PASSAGE TO READ:
* * * * *
Turns out this topic is gathering some steam here on Dolittler––as it is in veterinary minds across the spectrum of companion animal medicine. That’s why this topic requires a two-post treatment to properly address.
Though blood work is an increasingly common component of every pet’s medical care, not every veterinarian will draw your pet’s blood automatically. That’s why you need to understand why we do so and what we hope to learn by gathering this kind of [sometimes expensive] evidence.
For your better understanding, here are the typical reasons we’ll go so far as to poke your pet and recover their “red gold”:
- Because he’s sick and we’re unsure why or need more information about how his body is responding to a certain disease or process.
- Because her disease is worsening or improving in ways we need to measure so that we can adjust our treatments (medications, etc.).
- Because we’re considering a treatment regimen for your pet that requires long-term medications that can do damage to pets with certain risk factors (such as pain relievers for osteoarthritis in pets with pre-existing liver or kidney disease).
- Because your pet needs an anesthetic procedure and we want her to be as safe as possible throughout this process. Some diseases or disorders require that we change our protocols or defer anesthesia should they be present.
- Because we like to keep an annual record of your pet’s basic bodily functions and blood work is one way to objectively measure these. Keeping track of how these change is often crucial to how we optimize your pet’s care.
That said, let me first reiterate: The most common kinds of blood work are aimed at comprehensively testing the body’s functions and searching for signs of disease and disorder. They include the CBC (see yesterday’s post) and blood chemistry (AKA, “chemistry” or “chem”).
If the CBC (complete blood count) tests the blood cells themselves, the blood chemistry is all about testing the fluid the blood cells utilize to course through a pet’s body. This fluid’s components reflect the chemical elements utilized, filtered or produced by certain organs, thereby offering up information on their basic health and potential “dis-ease.”
Makes sense, right?
More specifically, here are the “chemicals” we like to measure most commonly and why:
These elements indicate, in a general way, how well a pet’s liver is functioning.
- alkaline phosphatase (“alk phos,” SAP or ALP)
Liver injury, drugs, bone injury, skeletal diseases, cancer, pregnancy and normal growth can all elevate this enzyme’s level. Gastrointestinal diseases and endocrine diseases (like Cushing’s) can also raise its levels. Too low? Protein and vitamin deficiency (and severe, end-stage liver disease) can deplete it.
* * * * *
WHAT YOU NEED TO DO: In the pet blood work post, what does the blood chemistry test, in contrast to the CBC, which tests the blood cells themselves?

RAW DATA:
* * * * *
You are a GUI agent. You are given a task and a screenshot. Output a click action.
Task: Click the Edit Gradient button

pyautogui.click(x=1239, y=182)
* * * * *
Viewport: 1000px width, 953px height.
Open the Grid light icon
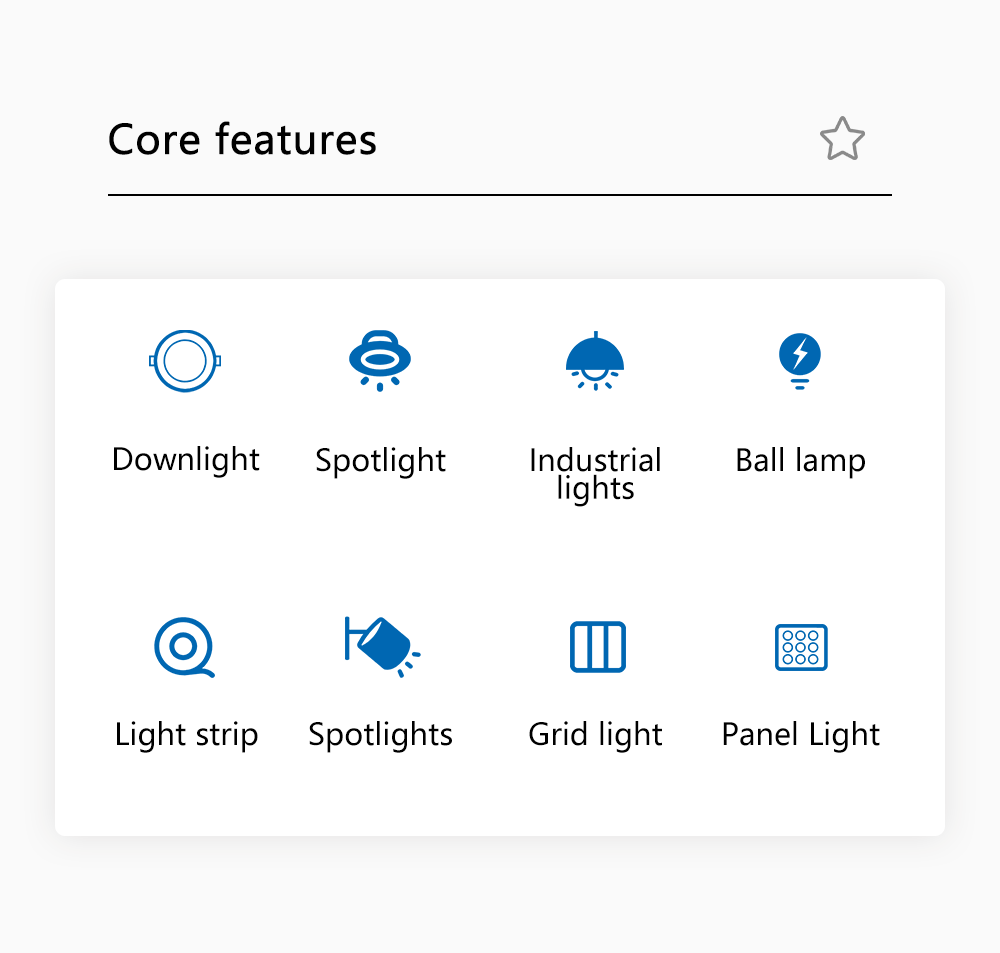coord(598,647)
* * * * *
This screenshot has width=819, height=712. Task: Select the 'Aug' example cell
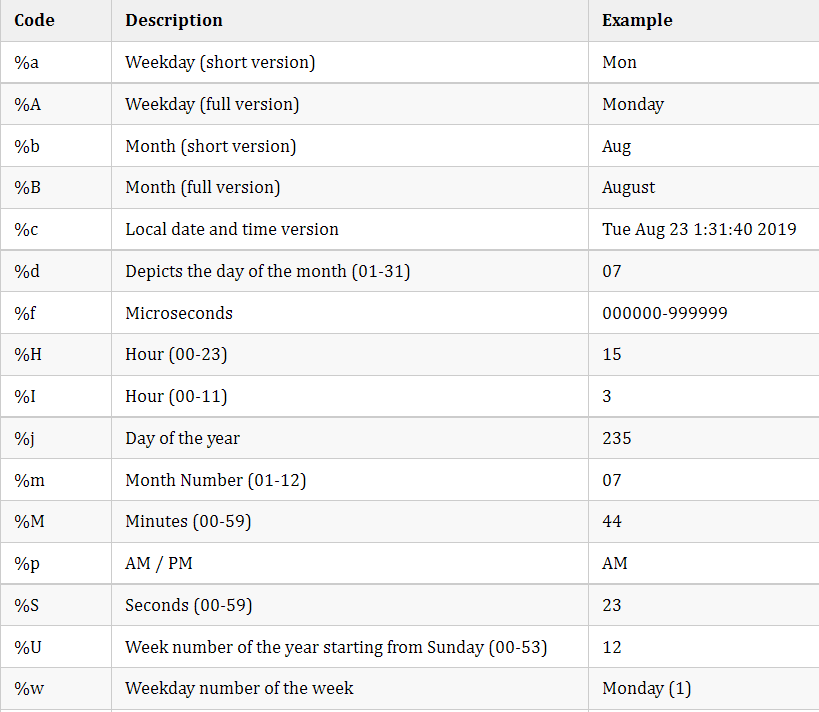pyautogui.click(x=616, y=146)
* * * * *
WRITTEN ANSWER: It tests the fluid the blood cells use to course through a pet's body.